It's important to evaluate highway safety programs scientifically to find out whether or not they're reducing losses, and if so by how much. But sometimes sound data and analyses are incorrectly interpreted to arrive at unsound conclusions.
This is the caution offered by the University of Toronto's Ezra Hauer, who supplies examples of the pitfalls of misinterpreting scientific findings. One example involves allowing drivers to turn right on red lights after stopping, which was almost universally adopted in response to the oil crisis of the mid-1970s. Several studies of this practice, conducted in 1976-77, found associated crash increases, but the results of individual studies weren't statistically significant. So even though every study pointed to crash increases, policymakers could conclude that safety wasn't being compromised.
But effects that are statistically nonsignificant aren't the same as no effects at all. The initial datasets were small, which means very large effects would have been needed to achieve statistical significance. Later on, after right turn on red had been allowed for years and sample sizes were larger, research did show a statistically significant 20 percent increase in right-turn crashes. The effect on pedestrian crashes was worse (see "Right-turn-on-red laws raise intersection toll," Dec. 9, 1980).
By then, right turn on red had been firmly entrenched. The practice still is in effect, despite the documented adverse safety consequences.
Hauer cites two other examples, one involving whether wider paved shoulders alongside roads would reduce crashes more effectively than narrower shoulders, and another case involving whether raising speed limits produced an increase in motor vehicle deaths. In both cases, initial studies didn't find statistically significant effects. Subsequent analyses based on more data did find definitive effects.

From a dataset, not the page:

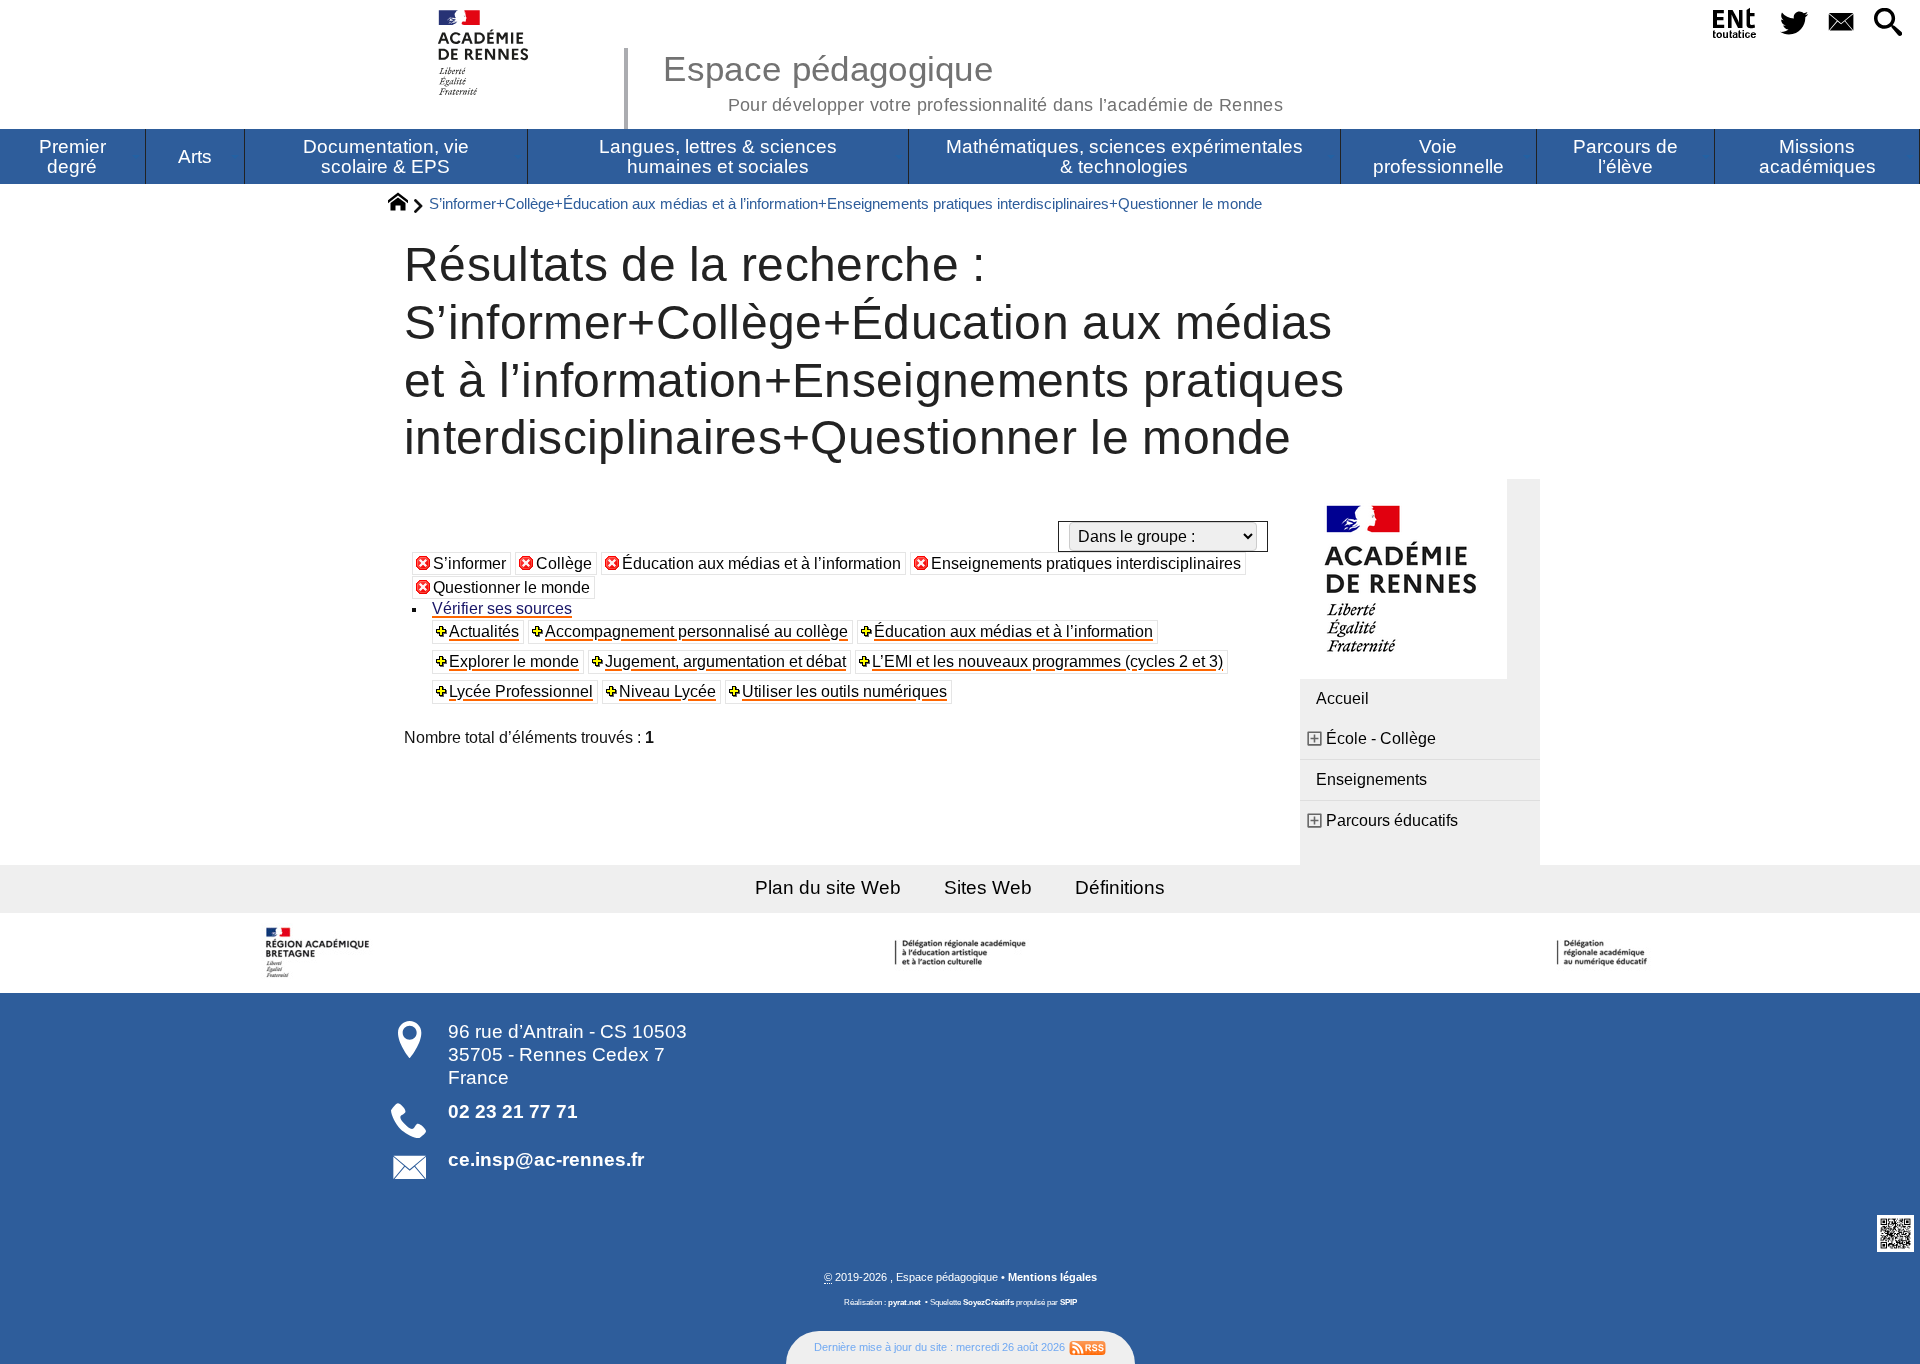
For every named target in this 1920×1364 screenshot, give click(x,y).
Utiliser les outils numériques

In each case, the confusion involved a statistical exercise known as null hypothesis testing, which long has been regarded as a safeguard against spurious findings. The process involves trying to determine the size of an effect (for example, the increase in crashes after right turn on red), but the estimated size always is subject to variability. So statistical tests are used to determine whether the estimated effect is large enough to imply that the true effect is greater than zero.
When estimated effects are nonsignificant, it means the researchers couldn't be confident that the true effects were different from zero. But when separate studies find positive effects that, individually, aren't statistically different from zero, they collectively add weight to the conjecture that the true effect is greater than zero.
A problem arises when descriptors such as "insignificant" or "unimportant" are substituted for a statistical finding of "nonsignificant." Then common understanding of the findings changes from "effects could be zero" to "effects are zero." When such misrepresentations are used to guide highway safety policy decisions, promising programs are ended prematurely and unsafe practices continue indefinitely, costing lives and money.
What to do? Hauer says "the ritual [of null hypothesis testing] is so pervasively misapplied as to be simply unfit for use." Instead he says researchers should estimate the magnitude of each effect and supply measures of the precision of the estimates.
Institute chief operating officer Adrian Lund agrees, saying "promising countermeasures shouldn't be discarded just because the data are insufficient. Researchers should continue to gather data and evaluate results until the findings are definitive. In the meantime, policymakers shouldn't cite inconclusive data to tout their own pet programs or to discredit programs they oppose. This amounts to willy-nilly policymaking, not policy based on science."